WHAT YOU WILL DO:
Could you repeat the records shown below exactly as written?
*** STUDY MATERIAL Section Begins ***
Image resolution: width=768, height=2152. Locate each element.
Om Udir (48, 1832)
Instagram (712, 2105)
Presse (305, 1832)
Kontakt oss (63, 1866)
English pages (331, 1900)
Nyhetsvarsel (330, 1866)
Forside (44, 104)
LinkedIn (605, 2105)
*** STUDY MATERIAL Section Ends ***
REPLY TO THE TASK:
Image resolution: width=768, height=2152. Locate each element.
Om Udir (48, 1832)
Instagram (712, 2105)
Presse (305, 1832)
Kontakt oss (63, 1866)
English pages (331, 1900)
Nyhetsvarsel (330, 1866)
Forside (44, 104)
LinkedIn (605, 2105)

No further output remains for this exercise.